Certainly there is considerable speculation on both sides of the border about how the U.S. can reduce its need for Middle Eastern oil, hence reducing the security requirements in the region.
“If the U.S. decides to drop its reliance upon Mid-Eastern crude, then the oilsands would really take off,” says Canada West economist Bond.
Then there are the indirect spinoffs from the war. In late October, the federal government’s International Business Opportunities Centre listed a tender for 130 to 150 diesel locomotives for the oil-rich republic of Kazakhstan, located due north of Afghanistan, to be supplied during the next six to eight years.
Industry observers figure the tender is part of a payback to Kazakhstan for supporting the U.S.-led coalition.
Finally, there are the opportunities available once the war ends and reconstruction begins. The post-war opportunities are significant for the defence industry and sectors outside defence, says Grover.
“When the initial war is over, or when the U.S. declares it over, there will be a requirement for ongoing interest and investment in that region,” he notes.

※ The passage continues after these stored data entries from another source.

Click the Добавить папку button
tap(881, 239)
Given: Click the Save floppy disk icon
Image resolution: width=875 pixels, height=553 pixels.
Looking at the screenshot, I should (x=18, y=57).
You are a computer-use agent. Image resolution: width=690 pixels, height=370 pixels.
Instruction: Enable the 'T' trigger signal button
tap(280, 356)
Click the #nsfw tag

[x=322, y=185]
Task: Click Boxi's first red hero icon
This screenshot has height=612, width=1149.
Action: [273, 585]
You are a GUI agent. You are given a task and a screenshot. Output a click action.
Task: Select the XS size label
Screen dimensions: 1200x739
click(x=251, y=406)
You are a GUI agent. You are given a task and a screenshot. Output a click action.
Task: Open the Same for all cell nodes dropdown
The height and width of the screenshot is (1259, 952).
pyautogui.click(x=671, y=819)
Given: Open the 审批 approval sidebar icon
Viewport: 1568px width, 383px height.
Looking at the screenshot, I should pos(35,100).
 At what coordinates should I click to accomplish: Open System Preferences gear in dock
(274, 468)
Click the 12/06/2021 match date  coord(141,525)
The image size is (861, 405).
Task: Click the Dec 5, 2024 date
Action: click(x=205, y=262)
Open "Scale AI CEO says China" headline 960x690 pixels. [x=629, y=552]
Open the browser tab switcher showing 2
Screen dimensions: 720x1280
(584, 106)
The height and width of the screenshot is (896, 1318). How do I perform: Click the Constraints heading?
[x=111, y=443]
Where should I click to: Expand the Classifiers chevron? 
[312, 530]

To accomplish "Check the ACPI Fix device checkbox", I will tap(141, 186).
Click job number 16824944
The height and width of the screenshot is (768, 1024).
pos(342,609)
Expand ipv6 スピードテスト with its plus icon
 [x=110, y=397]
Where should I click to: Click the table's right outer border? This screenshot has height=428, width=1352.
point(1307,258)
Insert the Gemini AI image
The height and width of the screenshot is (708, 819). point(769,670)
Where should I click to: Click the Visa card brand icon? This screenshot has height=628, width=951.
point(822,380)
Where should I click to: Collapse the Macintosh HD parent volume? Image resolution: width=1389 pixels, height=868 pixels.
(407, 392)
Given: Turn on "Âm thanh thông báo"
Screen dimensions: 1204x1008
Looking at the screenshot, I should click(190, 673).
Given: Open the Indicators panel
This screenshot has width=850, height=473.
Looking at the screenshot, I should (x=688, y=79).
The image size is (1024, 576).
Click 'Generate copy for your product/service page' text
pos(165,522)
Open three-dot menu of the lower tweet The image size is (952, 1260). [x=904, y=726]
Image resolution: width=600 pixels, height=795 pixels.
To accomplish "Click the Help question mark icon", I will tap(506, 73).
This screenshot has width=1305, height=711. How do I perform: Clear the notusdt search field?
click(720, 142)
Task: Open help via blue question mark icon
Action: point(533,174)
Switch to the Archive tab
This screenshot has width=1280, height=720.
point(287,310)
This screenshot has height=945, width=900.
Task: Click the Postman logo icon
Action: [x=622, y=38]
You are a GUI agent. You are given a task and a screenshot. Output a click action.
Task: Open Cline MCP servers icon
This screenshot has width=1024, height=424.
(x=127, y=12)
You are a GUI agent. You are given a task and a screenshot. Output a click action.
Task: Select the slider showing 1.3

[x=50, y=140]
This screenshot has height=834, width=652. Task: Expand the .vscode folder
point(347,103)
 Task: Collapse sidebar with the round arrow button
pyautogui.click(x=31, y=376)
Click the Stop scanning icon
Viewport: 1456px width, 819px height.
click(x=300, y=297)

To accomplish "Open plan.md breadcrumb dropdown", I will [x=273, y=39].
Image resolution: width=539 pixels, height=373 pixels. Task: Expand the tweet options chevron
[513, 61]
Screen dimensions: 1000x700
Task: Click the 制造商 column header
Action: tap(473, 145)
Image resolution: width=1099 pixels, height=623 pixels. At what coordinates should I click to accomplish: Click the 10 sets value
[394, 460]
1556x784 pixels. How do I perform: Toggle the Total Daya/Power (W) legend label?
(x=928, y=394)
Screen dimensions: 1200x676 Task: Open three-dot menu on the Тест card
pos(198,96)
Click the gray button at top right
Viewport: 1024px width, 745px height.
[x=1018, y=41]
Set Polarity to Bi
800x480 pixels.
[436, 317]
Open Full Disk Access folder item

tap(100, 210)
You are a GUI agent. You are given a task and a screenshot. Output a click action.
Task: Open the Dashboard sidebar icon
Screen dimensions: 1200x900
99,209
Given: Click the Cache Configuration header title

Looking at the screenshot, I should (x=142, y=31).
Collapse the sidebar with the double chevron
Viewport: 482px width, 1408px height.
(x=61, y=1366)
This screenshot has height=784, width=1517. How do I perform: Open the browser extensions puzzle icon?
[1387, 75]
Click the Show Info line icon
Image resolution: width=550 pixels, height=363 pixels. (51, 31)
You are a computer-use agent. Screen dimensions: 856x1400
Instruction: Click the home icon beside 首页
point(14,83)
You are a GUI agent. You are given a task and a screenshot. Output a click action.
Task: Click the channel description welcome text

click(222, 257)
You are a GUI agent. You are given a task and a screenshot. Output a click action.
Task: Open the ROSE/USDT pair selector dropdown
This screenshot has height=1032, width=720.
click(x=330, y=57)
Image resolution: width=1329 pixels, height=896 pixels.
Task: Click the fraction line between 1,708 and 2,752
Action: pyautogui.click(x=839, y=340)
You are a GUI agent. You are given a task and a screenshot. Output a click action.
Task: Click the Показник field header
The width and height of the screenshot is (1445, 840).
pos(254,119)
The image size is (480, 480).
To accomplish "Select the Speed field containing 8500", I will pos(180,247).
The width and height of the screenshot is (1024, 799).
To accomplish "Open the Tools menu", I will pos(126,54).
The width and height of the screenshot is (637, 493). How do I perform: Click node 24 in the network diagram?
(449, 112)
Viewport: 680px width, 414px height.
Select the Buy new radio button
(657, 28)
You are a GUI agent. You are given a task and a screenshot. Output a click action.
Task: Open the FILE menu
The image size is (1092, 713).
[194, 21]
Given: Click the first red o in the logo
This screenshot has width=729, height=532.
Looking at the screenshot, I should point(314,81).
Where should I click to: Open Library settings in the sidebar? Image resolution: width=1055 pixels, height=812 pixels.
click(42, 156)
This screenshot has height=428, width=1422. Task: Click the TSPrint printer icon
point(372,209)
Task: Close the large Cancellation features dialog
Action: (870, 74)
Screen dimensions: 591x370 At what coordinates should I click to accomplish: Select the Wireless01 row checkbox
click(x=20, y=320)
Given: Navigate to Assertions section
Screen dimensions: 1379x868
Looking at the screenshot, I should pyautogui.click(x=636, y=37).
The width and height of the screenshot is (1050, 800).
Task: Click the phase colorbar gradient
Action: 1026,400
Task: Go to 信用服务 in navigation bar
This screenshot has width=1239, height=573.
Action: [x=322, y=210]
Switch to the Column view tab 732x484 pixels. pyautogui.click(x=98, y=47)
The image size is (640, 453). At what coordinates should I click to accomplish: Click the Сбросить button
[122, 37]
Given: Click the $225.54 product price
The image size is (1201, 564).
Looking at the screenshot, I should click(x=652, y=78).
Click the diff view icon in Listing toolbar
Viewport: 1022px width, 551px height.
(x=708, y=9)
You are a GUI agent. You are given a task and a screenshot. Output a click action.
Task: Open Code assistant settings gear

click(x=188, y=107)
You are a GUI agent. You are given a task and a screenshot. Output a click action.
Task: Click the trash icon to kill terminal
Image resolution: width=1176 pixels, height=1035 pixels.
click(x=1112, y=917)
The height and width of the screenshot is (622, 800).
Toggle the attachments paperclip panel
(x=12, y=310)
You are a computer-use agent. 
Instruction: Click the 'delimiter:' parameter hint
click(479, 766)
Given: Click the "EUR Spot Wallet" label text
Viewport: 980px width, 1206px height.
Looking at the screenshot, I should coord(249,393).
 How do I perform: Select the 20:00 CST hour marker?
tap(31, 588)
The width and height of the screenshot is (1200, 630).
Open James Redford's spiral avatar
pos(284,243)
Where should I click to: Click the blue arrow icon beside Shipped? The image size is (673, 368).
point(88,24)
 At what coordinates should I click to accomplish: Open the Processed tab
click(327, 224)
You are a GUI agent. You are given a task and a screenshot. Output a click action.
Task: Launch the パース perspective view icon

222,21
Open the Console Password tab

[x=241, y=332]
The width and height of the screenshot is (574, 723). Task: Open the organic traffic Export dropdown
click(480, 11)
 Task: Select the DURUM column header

One Calgary-area businessman is already examining the possibilities. Sanford Big Plume, a councillor at the Tsuu T’ina Nation reserve and president of Wolf Flats Ordinance Disposal Corp., is organizing a consortium to clear landmines in foreign countries.
The company gained its expertise while clearing ordinance from the defence department’s firing range on the edge of the former Sarcee Reserve. Now, it wants to export that expertise.
But Afghanistan’s needs won’t end with clearing ordinance. “The West will have to become involved in developing an infrastructure (highways, railways, telecommunications) that will lead to continued stability in the region,” says Grover.
Many Canadian firms are equipped to do that – already looking to the future.